LeetCode Basic Calculator

LeetCode Basic Calculator

Implement a basic calculator to evaluate a simple expression string.

The expression string may contain open ( and closing parentheses ), the plus + or minus sign -, non-negative integers and empty spaces .

You may assume that the given expression is always valid.

Some examples:

"1 + 1" = 2
" 2-1 + 2 " = 3
"(1+(4+5+2)-3)+(6+8)" = 23

Note: Do not use the eval built-in library function.


给定一个字符串表达式,要求求解该表达式的值。

使用栈解决。我们通常看到的表达式称为中缀表达式,需要把它转换为后缀表达式,比如1+((2+3)×4)-5转换为1 2 3 + 4 × + 5 -。我们可以很容易用栈求解后缀表达式,只需要遍历后缀表达式,把遇到的操作数压栈,只要遇到运算符,就从栈中弹出两个操作数,进行运算,再把运算结果压栈。最后栈中只能得到一个值,就是整个表达式的值。

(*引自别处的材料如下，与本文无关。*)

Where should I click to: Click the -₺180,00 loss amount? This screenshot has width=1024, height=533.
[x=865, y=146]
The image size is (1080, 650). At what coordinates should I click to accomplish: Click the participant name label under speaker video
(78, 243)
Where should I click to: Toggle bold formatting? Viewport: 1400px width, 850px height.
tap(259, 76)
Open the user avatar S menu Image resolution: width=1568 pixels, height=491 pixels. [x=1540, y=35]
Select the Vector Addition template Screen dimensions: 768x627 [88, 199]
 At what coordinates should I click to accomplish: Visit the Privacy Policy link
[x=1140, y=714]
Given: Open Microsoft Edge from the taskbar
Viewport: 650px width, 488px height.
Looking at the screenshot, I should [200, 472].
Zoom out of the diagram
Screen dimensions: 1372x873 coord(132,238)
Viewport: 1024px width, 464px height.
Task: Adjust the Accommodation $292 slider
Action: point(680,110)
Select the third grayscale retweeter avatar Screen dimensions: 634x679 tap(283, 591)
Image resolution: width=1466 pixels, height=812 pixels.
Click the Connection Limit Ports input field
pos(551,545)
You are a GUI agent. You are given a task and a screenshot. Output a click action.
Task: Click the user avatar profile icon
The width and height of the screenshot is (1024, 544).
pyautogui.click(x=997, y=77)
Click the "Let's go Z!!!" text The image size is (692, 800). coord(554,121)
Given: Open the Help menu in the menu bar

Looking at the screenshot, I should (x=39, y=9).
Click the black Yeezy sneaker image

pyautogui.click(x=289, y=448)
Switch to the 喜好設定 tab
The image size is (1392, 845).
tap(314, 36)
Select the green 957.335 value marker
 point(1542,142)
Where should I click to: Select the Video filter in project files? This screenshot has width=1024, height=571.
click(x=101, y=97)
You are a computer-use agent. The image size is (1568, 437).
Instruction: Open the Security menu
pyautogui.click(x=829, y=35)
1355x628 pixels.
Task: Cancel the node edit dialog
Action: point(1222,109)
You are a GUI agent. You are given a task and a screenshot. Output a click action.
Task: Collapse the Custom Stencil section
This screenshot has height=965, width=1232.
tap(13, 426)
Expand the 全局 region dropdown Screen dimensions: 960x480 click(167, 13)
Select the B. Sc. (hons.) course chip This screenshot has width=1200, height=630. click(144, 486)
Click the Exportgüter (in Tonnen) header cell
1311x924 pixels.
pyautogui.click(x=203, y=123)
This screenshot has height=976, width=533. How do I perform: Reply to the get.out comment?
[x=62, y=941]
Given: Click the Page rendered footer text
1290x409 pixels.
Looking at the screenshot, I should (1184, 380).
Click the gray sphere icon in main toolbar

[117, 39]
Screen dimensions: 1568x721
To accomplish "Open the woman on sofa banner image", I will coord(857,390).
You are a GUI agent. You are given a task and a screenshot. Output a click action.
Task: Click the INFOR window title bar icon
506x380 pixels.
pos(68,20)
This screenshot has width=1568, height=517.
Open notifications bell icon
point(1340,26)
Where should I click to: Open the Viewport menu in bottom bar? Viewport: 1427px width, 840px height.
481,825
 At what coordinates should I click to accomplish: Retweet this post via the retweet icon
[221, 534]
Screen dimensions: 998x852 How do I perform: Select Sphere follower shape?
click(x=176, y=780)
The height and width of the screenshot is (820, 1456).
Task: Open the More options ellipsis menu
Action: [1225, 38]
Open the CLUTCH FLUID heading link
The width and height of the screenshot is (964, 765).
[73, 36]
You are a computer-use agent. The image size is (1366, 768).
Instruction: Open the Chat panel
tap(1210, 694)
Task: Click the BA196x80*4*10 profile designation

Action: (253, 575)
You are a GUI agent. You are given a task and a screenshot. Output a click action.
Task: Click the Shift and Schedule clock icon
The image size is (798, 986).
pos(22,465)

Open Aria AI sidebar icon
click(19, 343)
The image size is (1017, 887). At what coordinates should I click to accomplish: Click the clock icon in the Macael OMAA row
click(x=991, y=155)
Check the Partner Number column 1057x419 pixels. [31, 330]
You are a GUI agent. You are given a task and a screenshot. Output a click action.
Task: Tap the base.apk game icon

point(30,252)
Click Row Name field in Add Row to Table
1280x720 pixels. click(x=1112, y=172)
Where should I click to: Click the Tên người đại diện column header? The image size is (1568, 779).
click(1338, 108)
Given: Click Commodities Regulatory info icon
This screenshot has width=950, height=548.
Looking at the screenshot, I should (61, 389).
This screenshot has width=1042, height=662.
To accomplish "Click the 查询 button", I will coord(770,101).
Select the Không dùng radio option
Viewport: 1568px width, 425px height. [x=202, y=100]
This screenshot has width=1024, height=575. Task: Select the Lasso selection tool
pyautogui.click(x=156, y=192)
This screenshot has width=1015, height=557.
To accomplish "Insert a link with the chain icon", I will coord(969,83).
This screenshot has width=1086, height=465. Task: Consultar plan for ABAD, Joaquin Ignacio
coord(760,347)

所以问题的关键就是怎样把中缀表达式转换为后缀表达式。

使用两个栈,一个栈保存操作数numbers,另一个栈保存运算符opers。遍历原字符串,按如下规则进行压栈和弹栈:

  • 如果是操作数,直接压入numbers
  • 如果是操作符op:
    1. 如果op为左括号“(”,则直接把op压入opers
    2. 如果op为右括号“)”,则把opers的运算符不断弹栈并压入numbers,直到栈顶为左括号“(”,此时将这一对括号丢弃
    3. 如果opers为空,或者opers栈顶为左括号“(”,则直接把op压入opers
    4. 此时,栈顶肯定不可能是括号了,如果op的优先级高于opers栈顶的优先级,则直接把op压入opers
    5. 否则,把opers栈顶的运算符不断弹栈并压入numbers,直到栈顶为左括号,或者op的优先级高于opers栈顶的优先级。把op压入opers

如果是操作符op,下面的1~5的判断规则是有先后顺序的,需要先判断是否为括号,再判断是否是一般的运算符。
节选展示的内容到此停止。